EXERCISE INSTRUCTIONS: Copy word for word the stretch of the court judgment below from "Misc. Appli. 603" through "of the application.".

KENYA NATIONAL CAPITAL CORPORATION v CHIEF LAND REGISTRAR [2008] KEHC 1682 (KLR)
Full Case Text
REPUBLIC OF KENYA
IN THE HIGH COURT OF KENYA
AT NAIROBI (NAIROBI LAW COURTS)
Misc. Appli. 603 of 2002
KENYA NATIONAL CAPITAL CORPORATION……..…………………APPLICANT
Versus
THE CHIEF LAND REGISTRAR………………………………………RESPONDENT
JUDGMENT
In the Notice of Motion dated 12th November 2002, the ex parte Applicant, Kenya National Capital Corporation brings this application for Judicial Review against the Chief Land Registrar for an order that an order of mandamus directed at the Respondent directing him to endorse on the Register of Land parcel Ngandori/Kirigi/856 (the suit land), the charges dated 29th October 1984 and 17th October 1986 and costs of the application.
The application is grounded on a statutory statement dated 27th May 2002, a verifying affidavit of Ziporah Kinanga Mogaka, the Credit Recoveries Manager of National Bank of Kenya Ltd. with whom the exparte Applicant merged and is, dated 12th November 2002. A further verifying affidavit was filed by Ziporah Mogaka on 9th November, 2005 and skeleton arguments on 9th December 2005. The Respondent has filed an affidavit dated 27th June 2003 sworn by the District Land Registrar, one M.K. Njogu.
The Interested Party, Morris Guchura Njage filed a replying affidavit dated 10th May 2003 and skeleton arguments on 30th December 2005.

EXTRACTED RECORDS:
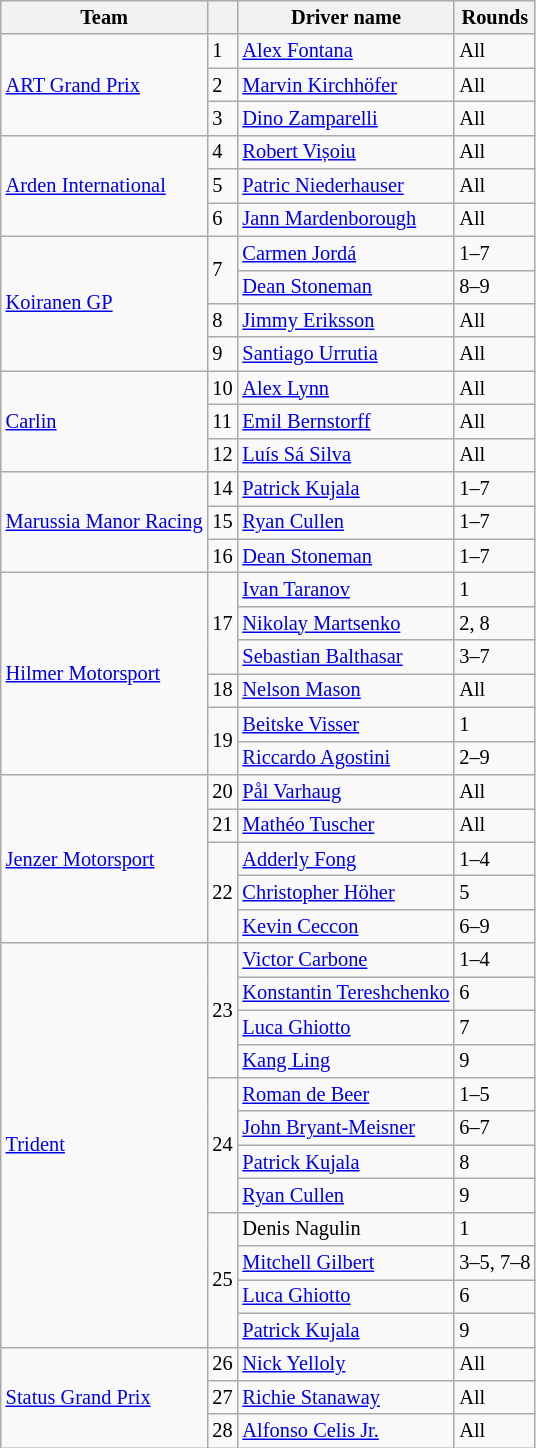
Konstantin Tereshchenko [346, 993]
8–9 [494, 287]
26 [222, 1364]
12 [222, 455]
Jenzer Motorsport [104, 858]
23 [222, 1010]
Marussia Manor Racing [104, 522]
Adderly Fong [346, 859]
1–5 [494, 1094]
Alex Fontana [346, 51]
Luís Sá Silva [346, 455]
Driver name [346, 17]
Pål Varhaug [346, 791]
Team [104, 17]
3–5, 7–8 [494, 1263]
21 [222, 825]
28 [222, 1431]
3–7 [494, 657]
Beitske Visser [346, 724]
Emil Bernstorff [346, 421]
27 [222, 1397]
24 [222, 1144]
Jimmy Eriksson [346, 320]
25 [222, 1280]
Nick Yelloly [346, 1364]
6–9 [494, 926]
Carmen Jordá [346, 253]
Roman de Beer [346, 1094]
2 [222, 85]
Alfonso Celis Jr. [346, 1431]
Arden International [104, 186]
17 [222, 622]
Kang Ling [346, 1061]
Victor Carbone [346, 960]
Riccardo Agostini [346, 758]
Carlin [104, 422]
20 [222, 791]
15 [222, 522]
ART Grand Prix [104, 84]
Christopher Höher [346, 892]
Trident [104, 1145]
Ivan Taranov [346, 589]
Patric Niederhauser [346, 186]
Jann Mardenborough [346, 219]
Richie Stanaway [346, 1397]
Dino Zamparelli [346, 118]
Robert Vișoiu [346, 152]
10 [222, 388]
Rounds [494, 17]
Alex Lynn [346, 388]
Mitchell Gilbert [346, 1263]
Sebastian Balthasar [346, 657]
4 [222, 152]
16 [222, 556]
2, 8 [494, 623]
Mathéo Tuscher [346, 825]
2–9 [494, 758]
Denis Nagulin [346, 1229]
Koiranen GP [104, 304]
Kevin Ceccon [346, 926]
John Bryant-Meisner [346, 1128]
Santiago Urrutia [346, 354]
Nelson Mason [346, 690]
18 [222, 690]
6–7 [494, 1128]
Nikolay Martsenko [346, 623]
22 [222, 892]
11 [222, 421]
Hilmer Motorsport [104, 673]
Status Grand Prix [104, 1398]
14 [222, 489]
Marvin Kirchhöfer [346, 85]
19 [222, 740]
3 [222, 118]
Return the (x, y) coordinate for the center point of the cell that contains the specified text.  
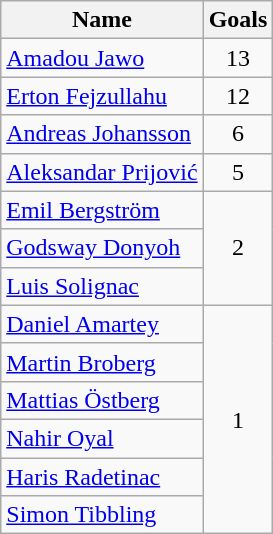
Haris Radetinac (102, 477)
Simon Tibbling (102, 515)
Goals (238, 20)
6 (238, 134)
Godsway Donyoh (102, 248)
Name (102, 20)
Aleksandar Prijović (102, 172)
5 (238, 172)
Emil Bergström (102, 210)
Martin Broberg (102, 362)
Andreas Johansson (102, 134)
12 (238, 96)
Erton Fejzullahu (102, 96)
Amadou Jawo (102, 58)
Luis Solignac (102, 286)
13 (238, 58)
1 (238, 419)
2 (238, 248)
Nahir Oyal (102, 438)
Daniel Amartey (102, 324)
Mattias Östberg (102, 400)
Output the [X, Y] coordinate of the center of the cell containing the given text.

WRITTEN ANSWER:
Misc. Appli. 603 of 2002
KENYA NATIONAL CAPITAL CORPORATION……..…………………APPLICANT
Versus
THE CHIEF LAND REGISTRAR………………………………………RESPONDENT
JUDGMENT
In the Notice of Motion dated 12th November 2002, the ex parte Applicant, Kenya National Capital Corporation brings this application for Judicial Review against the Chief Land Registrar for an order that an order of mandamus directed at the Respondent directing him to endorse on the Register of Land parcel Ngandori/Kirigi/856 (the suit land), the charges dated 29th October 1984 and 17th October 1986 and costs of the application.